Come to think of it, as I was listening to the priest's sermon tonight during the mass, it got me thinking that I still don't have closure from when I lost my lola. It was 2000 then, I think, when my mom called me and said "Wala na si Lola." Wala na. That easily someone you love is gone. I was younger then and of course a bit penniless, being in between fulltime jobs and only freelancing, and studying my masters. So of course I couldn't go to Toronto for her wake. I was 27 then, a time I was starting to love my new life as a lesbian, but also suffering from it the year lola died. I remember the heaviness of that relationship with the devastation of that loss, and my great friends had one quick but reckless solution for a temporary escape: meth. What I've learned from my favorite gay show Queer As Folk I enacted then: you only do drugs with your friends. I swear, the moment the stuff touched my being, happiness. But of course after the hit, back to reality. I never touched the stuff again after that episode.

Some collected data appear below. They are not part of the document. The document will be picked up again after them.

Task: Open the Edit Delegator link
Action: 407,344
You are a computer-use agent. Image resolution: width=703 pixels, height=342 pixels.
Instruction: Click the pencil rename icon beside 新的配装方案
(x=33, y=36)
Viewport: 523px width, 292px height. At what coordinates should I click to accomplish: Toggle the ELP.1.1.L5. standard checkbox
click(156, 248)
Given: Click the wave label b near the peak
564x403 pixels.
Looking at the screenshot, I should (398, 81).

And yes, more than a decade later, I still need closure.

Told you my mind's entertaining a million thoughts right now. Sorry for the segues. But going back to that friendship thing, it's just too bad that my great friends aren't here in the country to console me in person last year, but they still did virtually. Now I have two souls I've been relying on for deep friendship these past years, and lo and behold, I never heard a peep from either of them when lolo died. Not a single word. Not even a stupid comment on Facebook. It also complicates things to consider that they also had some money or work-related conflicts around that time, things that broke my heart anew, but that I already talked about in this space before. So my bottomline is, during times of grief, you really discover who your real friends are. Theory of unnatural selection.

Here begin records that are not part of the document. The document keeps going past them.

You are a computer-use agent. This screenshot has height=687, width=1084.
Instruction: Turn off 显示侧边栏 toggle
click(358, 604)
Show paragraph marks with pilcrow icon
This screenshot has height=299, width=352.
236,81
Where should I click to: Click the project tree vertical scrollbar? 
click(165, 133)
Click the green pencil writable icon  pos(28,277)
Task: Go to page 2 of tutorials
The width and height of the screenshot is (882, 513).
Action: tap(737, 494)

I've always liked that quote I've been reading on the interwebs, the one attributed to Oprah. It says something about the people who ride with you in the limo and the people who are willing to ride with you when the limo breaks down and you have to take the bus. Something like that. Last year, I realized who those bus people are in my life and who are those limo ones. All these decades I've been cherishing friendships with limo riders. I never realized. I wish I realized this sooner. Could have evaded me this heaps upon heaps of heartache from people who never truly saw me as a friend, but a direct competitor. A fucking competition. I didn' t know friendships also have olympic categories. I missed that memo. A good friend contextualized that for me early this week. I am just happy that I have such friends around me still, those bus riders I never realized were willing to ride the bus with me. This, too, I wish I realized earlier. But all good lessons come in the end, my friend. All in the end.

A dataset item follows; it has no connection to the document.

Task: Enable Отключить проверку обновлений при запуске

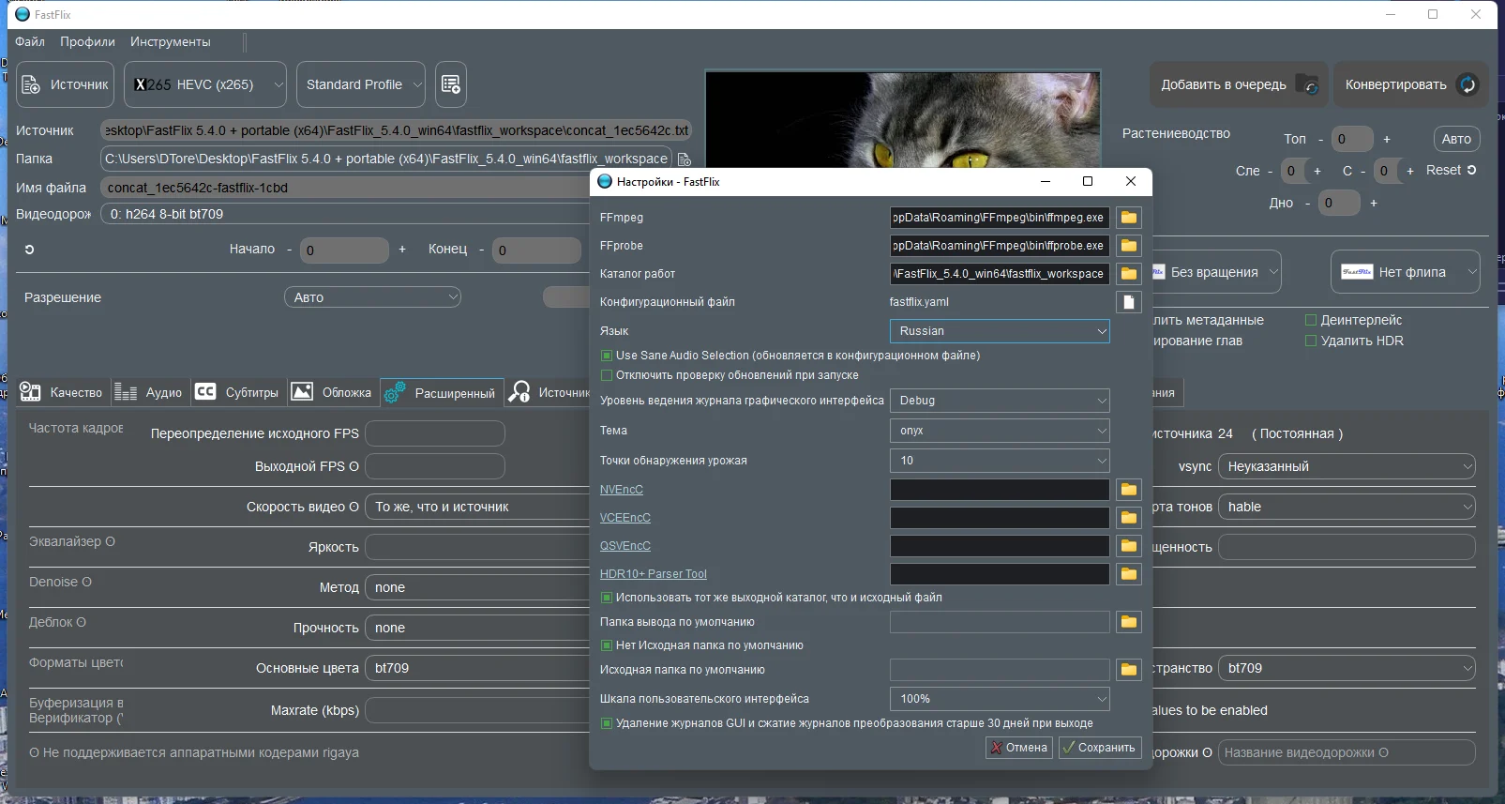Action: 607,375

I'll be turning 40 next year. Who knew there are still a lot to learn about life, about yourself, about relationships. Who knew. Sitting here amidst people suffering from a loss, sometimes all we need is another perspective to realize that some losses are actually gains. We just have to let the sadness pass, try harder to fight off melancholy, and try our darnedest to move on. Because we do, we really do, closure or no closure. What we have is perhaps better than closure: coping. And now, we know who the people are who will supply us some of that when needed. If needed.

Rest in peace Nanay. And thank you. Like what she said after singing, they're okay. And I'll see to it that she will be. Promise po.